PRESENTING AUTHOR

To determine the effectiveness and medium and long-term effects of TNF-α inhibitors in pediatric uveitis

Review of medical charts

Included were 50 patients (84 eyes), of whom 35 were females (70%). Mean age at time of diagnosis was 7.22±4.04 years. At baseline (time of initiation of
biologic therapy), all patients had active uveitis. It was anterior in 51 eyes (60.71%), intermediate in 19 eyes (22.61%), posterior and panuveitis in seven eyes each (8.33%).
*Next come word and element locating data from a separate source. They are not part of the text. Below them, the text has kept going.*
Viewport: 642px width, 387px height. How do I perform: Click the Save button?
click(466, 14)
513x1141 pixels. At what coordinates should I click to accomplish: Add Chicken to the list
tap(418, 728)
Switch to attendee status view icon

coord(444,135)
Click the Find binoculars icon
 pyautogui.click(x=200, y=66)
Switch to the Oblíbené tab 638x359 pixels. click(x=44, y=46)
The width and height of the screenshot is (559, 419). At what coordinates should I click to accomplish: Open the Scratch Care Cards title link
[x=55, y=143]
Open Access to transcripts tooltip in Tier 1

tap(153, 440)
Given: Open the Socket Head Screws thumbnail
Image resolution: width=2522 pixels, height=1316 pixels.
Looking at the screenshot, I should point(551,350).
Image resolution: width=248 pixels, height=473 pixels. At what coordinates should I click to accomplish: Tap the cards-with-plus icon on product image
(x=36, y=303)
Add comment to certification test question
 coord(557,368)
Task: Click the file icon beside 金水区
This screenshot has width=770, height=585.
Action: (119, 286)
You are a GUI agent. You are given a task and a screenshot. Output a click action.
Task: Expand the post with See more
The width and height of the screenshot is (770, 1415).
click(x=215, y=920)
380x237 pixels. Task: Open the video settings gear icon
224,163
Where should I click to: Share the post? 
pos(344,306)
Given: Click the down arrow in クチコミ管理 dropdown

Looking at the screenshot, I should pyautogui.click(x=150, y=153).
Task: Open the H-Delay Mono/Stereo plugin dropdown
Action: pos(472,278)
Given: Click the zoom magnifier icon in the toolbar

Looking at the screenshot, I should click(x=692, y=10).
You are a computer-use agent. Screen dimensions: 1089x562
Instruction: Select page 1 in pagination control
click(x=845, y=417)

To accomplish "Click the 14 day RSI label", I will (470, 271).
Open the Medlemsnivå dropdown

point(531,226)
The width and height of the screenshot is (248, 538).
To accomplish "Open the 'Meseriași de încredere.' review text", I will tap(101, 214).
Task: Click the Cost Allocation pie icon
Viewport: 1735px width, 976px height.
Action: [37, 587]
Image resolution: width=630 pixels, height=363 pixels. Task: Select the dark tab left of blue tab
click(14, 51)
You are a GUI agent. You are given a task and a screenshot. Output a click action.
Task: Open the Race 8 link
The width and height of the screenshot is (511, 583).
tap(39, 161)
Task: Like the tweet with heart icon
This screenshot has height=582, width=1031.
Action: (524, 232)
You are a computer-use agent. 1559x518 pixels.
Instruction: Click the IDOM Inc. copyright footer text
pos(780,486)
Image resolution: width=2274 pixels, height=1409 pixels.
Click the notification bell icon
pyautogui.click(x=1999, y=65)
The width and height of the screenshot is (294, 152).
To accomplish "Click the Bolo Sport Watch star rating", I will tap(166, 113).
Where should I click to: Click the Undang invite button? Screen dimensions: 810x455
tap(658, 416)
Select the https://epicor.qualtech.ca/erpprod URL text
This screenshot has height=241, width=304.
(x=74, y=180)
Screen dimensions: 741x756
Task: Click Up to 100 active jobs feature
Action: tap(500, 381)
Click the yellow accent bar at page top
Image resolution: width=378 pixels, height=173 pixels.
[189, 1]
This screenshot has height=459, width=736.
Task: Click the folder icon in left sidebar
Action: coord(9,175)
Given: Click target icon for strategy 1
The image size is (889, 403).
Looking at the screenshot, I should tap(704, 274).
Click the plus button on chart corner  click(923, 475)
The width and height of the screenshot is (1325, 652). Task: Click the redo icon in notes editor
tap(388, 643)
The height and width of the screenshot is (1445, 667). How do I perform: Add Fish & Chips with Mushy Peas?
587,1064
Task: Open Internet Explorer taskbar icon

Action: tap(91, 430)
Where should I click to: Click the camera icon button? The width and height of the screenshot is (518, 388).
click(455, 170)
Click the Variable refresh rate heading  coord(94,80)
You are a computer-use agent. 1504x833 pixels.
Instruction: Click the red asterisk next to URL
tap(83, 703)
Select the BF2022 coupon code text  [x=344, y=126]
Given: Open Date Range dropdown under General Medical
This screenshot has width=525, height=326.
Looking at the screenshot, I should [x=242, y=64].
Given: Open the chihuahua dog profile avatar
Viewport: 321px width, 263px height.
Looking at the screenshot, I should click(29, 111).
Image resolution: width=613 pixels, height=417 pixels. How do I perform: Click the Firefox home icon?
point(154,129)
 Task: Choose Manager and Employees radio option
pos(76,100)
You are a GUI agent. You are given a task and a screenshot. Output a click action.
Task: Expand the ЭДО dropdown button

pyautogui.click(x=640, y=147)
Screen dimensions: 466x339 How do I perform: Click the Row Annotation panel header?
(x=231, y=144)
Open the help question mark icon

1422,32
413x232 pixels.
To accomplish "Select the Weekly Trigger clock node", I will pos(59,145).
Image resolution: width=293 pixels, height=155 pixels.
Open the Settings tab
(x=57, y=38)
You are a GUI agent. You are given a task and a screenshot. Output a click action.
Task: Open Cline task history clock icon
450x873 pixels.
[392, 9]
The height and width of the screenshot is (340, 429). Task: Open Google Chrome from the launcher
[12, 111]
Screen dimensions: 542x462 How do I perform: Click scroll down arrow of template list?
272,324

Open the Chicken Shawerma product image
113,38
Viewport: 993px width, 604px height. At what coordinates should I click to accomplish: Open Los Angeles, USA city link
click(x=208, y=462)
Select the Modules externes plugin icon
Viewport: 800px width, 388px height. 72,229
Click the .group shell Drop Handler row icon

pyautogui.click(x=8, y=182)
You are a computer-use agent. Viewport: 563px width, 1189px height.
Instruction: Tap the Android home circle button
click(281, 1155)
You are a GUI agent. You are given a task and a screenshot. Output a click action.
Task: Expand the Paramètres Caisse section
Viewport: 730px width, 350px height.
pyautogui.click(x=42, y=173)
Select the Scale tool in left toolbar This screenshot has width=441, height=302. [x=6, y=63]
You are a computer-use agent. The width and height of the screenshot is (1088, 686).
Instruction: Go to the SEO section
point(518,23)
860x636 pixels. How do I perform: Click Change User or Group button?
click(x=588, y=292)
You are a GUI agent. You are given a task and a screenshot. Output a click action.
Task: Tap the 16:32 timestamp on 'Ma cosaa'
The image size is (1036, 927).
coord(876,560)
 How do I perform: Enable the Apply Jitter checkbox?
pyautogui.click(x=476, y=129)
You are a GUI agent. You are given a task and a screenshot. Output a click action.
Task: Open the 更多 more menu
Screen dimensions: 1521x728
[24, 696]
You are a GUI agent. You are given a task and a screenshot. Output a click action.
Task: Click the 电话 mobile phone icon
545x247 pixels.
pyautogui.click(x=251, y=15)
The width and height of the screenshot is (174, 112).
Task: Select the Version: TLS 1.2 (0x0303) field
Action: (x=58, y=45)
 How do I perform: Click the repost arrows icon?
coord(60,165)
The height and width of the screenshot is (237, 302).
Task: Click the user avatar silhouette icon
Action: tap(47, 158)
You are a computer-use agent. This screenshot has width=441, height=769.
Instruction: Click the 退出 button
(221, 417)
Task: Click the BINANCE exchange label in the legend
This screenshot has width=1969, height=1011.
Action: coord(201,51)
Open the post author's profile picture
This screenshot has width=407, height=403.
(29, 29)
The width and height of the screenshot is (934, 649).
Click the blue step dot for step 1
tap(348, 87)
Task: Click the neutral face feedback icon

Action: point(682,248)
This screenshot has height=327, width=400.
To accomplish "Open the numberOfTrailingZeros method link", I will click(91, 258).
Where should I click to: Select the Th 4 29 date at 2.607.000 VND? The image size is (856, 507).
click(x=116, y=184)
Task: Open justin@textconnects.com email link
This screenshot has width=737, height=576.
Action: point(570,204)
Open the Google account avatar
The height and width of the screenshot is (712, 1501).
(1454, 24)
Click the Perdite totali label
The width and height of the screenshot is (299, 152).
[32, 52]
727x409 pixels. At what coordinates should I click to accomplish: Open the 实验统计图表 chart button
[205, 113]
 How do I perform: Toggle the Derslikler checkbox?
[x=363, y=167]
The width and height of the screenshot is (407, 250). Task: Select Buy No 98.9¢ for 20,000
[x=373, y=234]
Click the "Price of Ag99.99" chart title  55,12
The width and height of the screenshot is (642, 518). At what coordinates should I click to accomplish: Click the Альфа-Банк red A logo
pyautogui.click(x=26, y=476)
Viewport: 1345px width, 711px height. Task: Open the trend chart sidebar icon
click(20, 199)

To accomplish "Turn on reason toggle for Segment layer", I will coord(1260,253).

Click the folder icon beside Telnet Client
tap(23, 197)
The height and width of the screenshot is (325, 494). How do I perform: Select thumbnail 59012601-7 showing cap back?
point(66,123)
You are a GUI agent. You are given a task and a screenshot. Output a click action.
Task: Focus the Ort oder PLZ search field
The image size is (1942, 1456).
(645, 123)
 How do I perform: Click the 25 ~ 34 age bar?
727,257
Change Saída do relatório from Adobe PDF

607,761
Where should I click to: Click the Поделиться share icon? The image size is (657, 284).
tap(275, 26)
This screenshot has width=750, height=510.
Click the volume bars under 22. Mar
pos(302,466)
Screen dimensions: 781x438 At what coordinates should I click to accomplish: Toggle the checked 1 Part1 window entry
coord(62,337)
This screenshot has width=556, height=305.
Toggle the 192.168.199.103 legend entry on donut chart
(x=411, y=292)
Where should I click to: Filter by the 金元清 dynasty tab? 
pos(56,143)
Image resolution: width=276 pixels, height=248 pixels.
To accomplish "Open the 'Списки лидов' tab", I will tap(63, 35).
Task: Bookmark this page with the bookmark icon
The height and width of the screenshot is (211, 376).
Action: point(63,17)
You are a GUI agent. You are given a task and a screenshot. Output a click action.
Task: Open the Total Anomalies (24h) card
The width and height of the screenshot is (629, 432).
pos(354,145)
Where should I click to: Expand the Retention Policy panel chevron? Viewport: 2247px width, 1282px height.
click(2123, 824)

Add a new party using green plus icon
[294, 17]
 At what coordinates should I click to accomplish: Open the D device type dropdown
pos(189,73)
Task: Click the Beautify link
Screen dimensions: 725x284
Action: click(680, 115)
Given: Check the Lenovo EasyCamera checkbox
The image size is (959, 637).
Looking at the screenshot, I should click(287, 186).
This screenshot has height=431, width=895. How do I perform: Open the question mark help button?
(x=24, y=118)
Complete control of ocular inflammation was achieved in 84.52% (n=71) of eyes, after a median of 3 months (IQR 2 months). Mean LogMAR BCVA at baseline was 0.23 ±0.44; it remained stable at 12 and 24 months. Mean prednisone dose at baseline was 13.70±13.47 mg/day, it decreased to 3.82±3.02 mg/day and 2.84±2.81 mg/day
(p<0.0001) at 12 and 24 months, respectively. At baseline, 64% of patients were treated with oral corticosteroids, this decreased to 29.5% at 12 months (p=0.001) and to 21.9%
at 24 months (p<0.001). Mean time to prednisone dose of ≤ 0.2mg/kg/day was 8.1±2.02 months after baseline. 42.5% of eyes were treated with topical steroids at baseline and
this significantly decreased to 6.3% at 12 months. Multiple linear regression model was calculated to predict moderate and severe visual loss; only presenting visual acuity
accounted for a unique variance in the model.

TNF-α inhibitors achieved rapid disease control while enabling remarkable systemic and topical steroid-sparing effect in children suffering from chronic uveitis. Presenting visual acuity was the sole predictor of moderate to severe visual loss.